The senses are five in number, namely, common sensation and the four special senses; and the special senses are naturally arranged in two pairs, taste and smell giving sensations of a simple kind, while the sensations of sight and hearing are of a far more complex description, and produced by the action of exceedingly complex organs.
Common Sensation includes feeling and touch. In feeling, the mind has simply the idea of a condition of the body; while from touch it receives an idea of properties of external objects. Pain, tickling, and a sense of warmth or cold are instances of feeling which are not necessarily accompanied with touch.

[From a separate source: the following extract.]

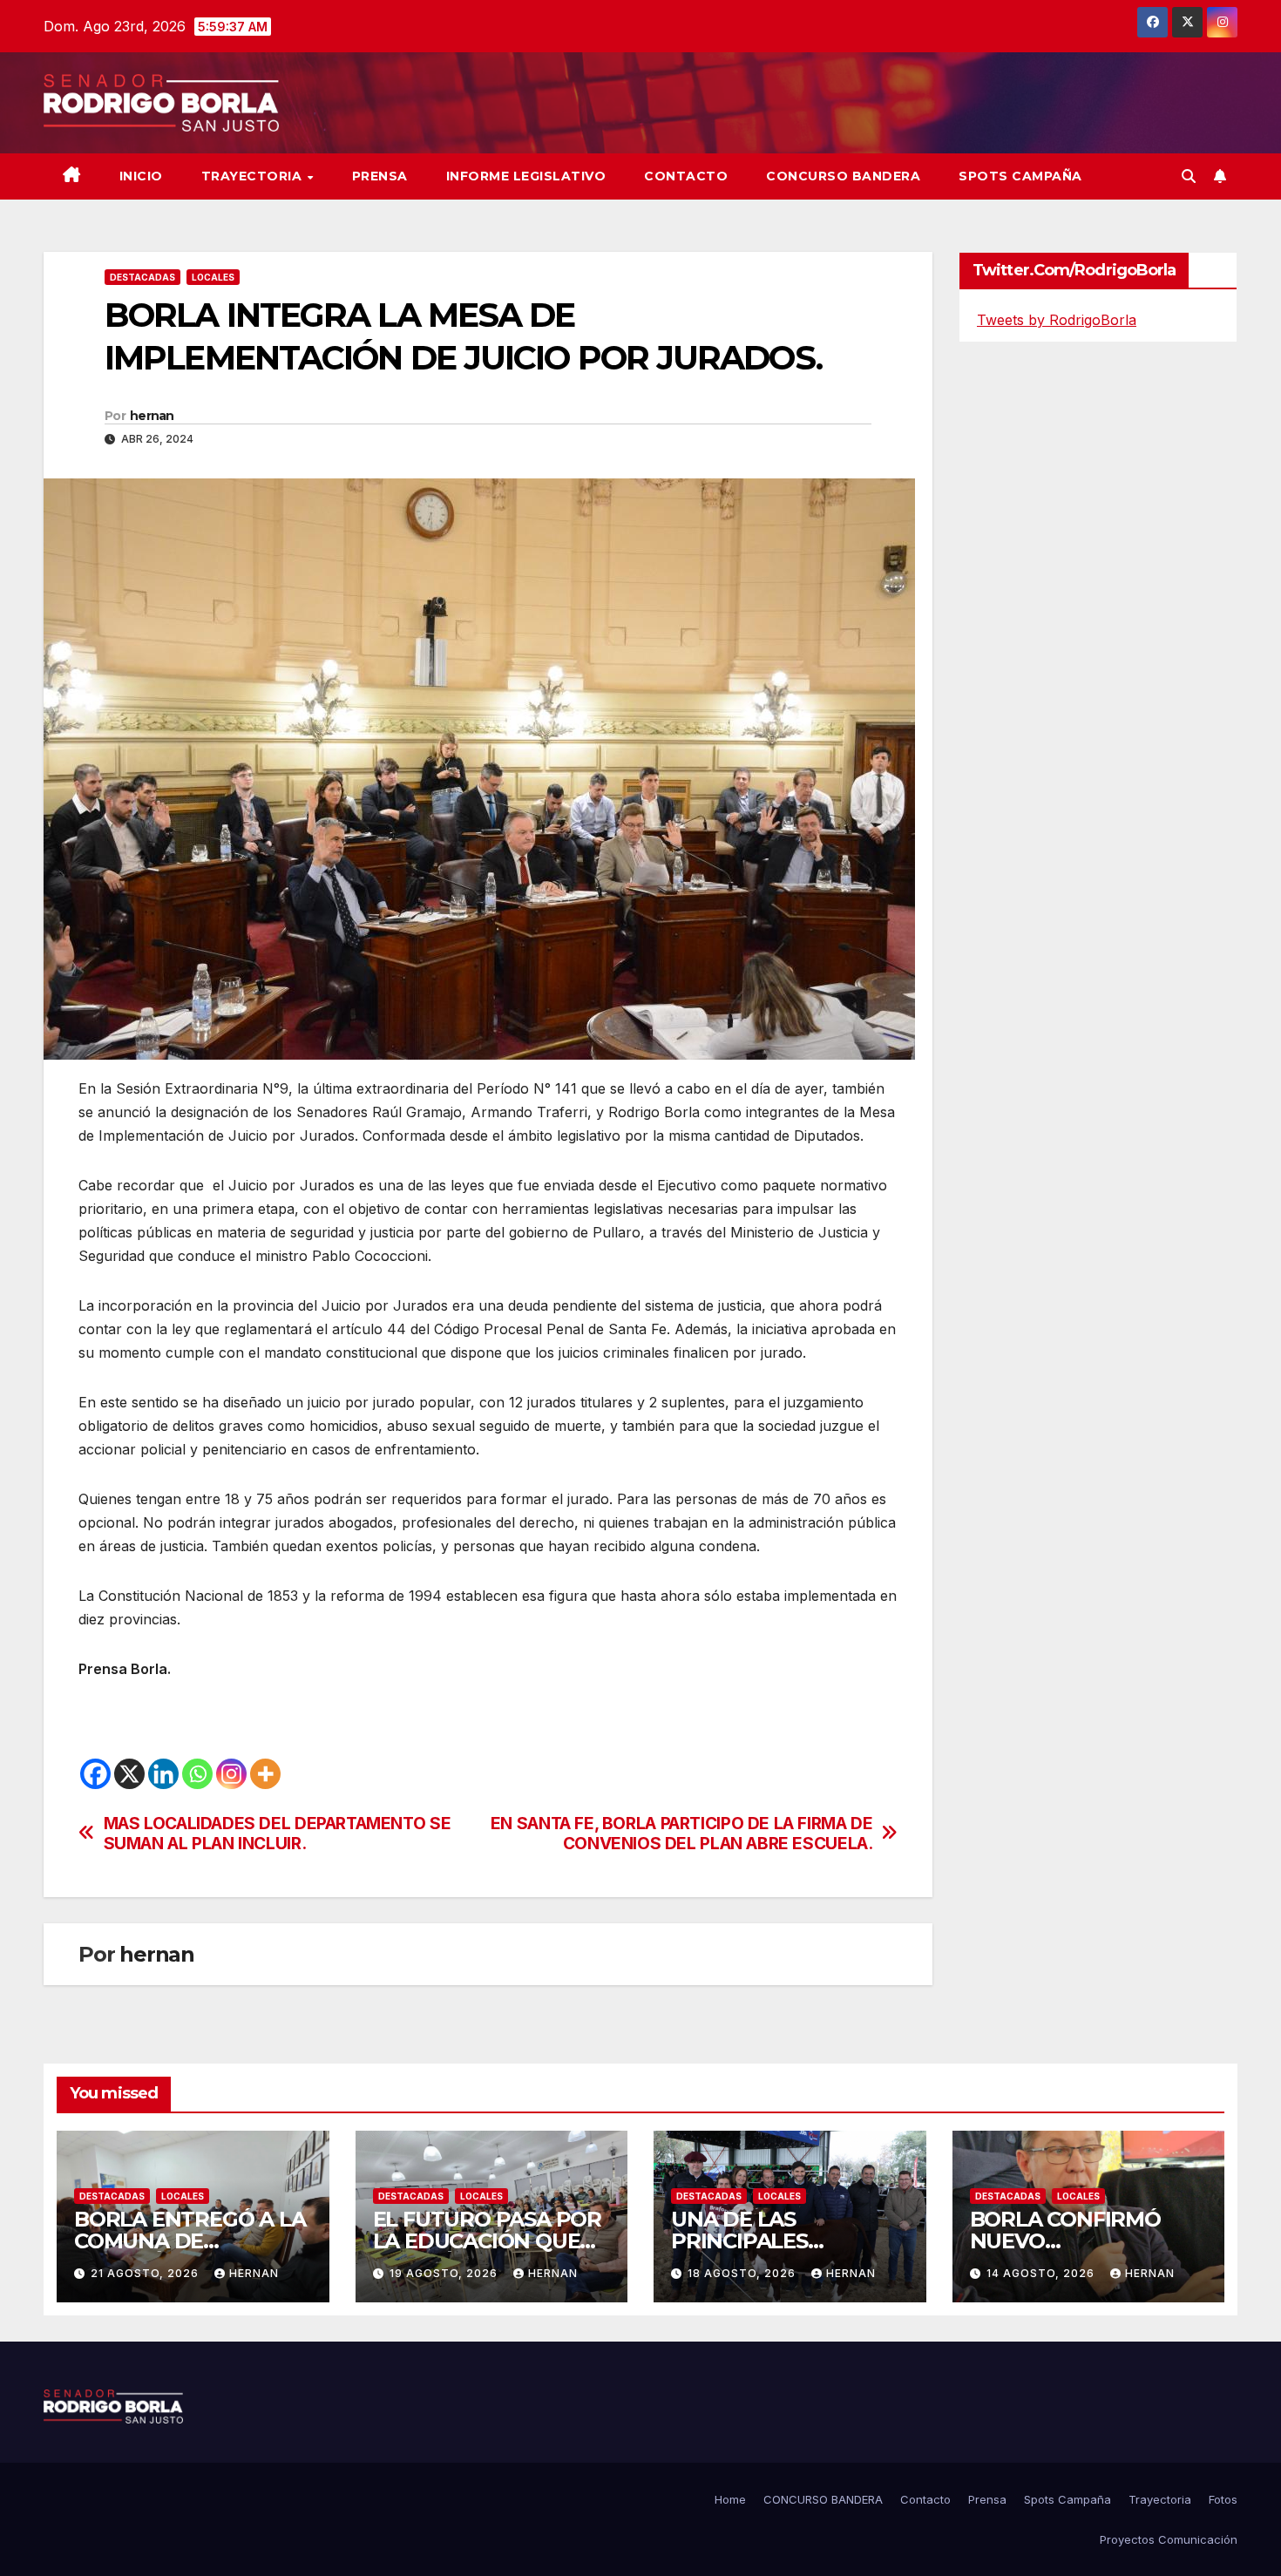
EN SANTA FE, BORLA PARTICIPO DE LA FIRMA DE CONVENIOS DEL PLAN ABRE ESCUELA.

Although the variety of common sensation constituting touch is confined to the surface of the body and to the mouth, and the skin, with its nerve terminations, already described (p. 68), is the principal organ of this sense, feeling is not confined to the surface. Pain, as we all know, may be felt in the deep parts; and there is another form of feeling in deep tissues which has excited a good deal of attention, namely, muscular sense. Although the mind is unconscious of the particular muscles which exist in any part, it is yet able to regulate their contraction, so as to produce and direct every movement with precision, which it could not do without a knowledge of the position of the parts. No doubt this knowledge is only partly due to a sense of the state of the muscles, as may be illustrated by the consideration that in moving one's fingers there is little sense of action save in the fingers themselves, although we know that the muscles which flex and extend the fingers are really in the forearm; but we can make the muscles of a limb rigid by an effort of the will without changing the position of the limb, and this rigidity is accompanied with a peculiar sensation. Also, the sense of muscular exhaustion or weariness is derived, in part at least, from the muscles themselves; and the sense of resistance consists partly in a feeling of the expenditure of a certain amount of muscular exertion which meets with opposition. That, however, is only one element in the sense of resistance, and one which comes into play only when there is muscular action; but suppose that the head is reclined, and that something comes in contact with it, the force of the contact and the hardness or softness of the object are both appreciated, although no muscles are brought into play, and although there are none in the part which has been touched. Obviously, in such circumstances, what is appreciated is the character and degree of the pressure exercised against the skin.
And now, if the student, having considered these different varieties of feeling, will attempt to analyse what touch consists in, he will find that it is not a different sense from feeling, but only an application of it, accompanied with a judgment of the mind. The hardness or softness, roughness or smoothness, of the object touched, exercise different kinds of pressure on the skin, and can be examined by means of more or less muscular exertion; while the sense of the position of the touching organ enables us to determine the form and extent of the object.
The sense of temperature has some claim to be considered as distinct from all others; for rare instances are on record of the loss of this sense in a limb, leading to the exposure to severe injury from burning, while the other varieties of common sensation remained.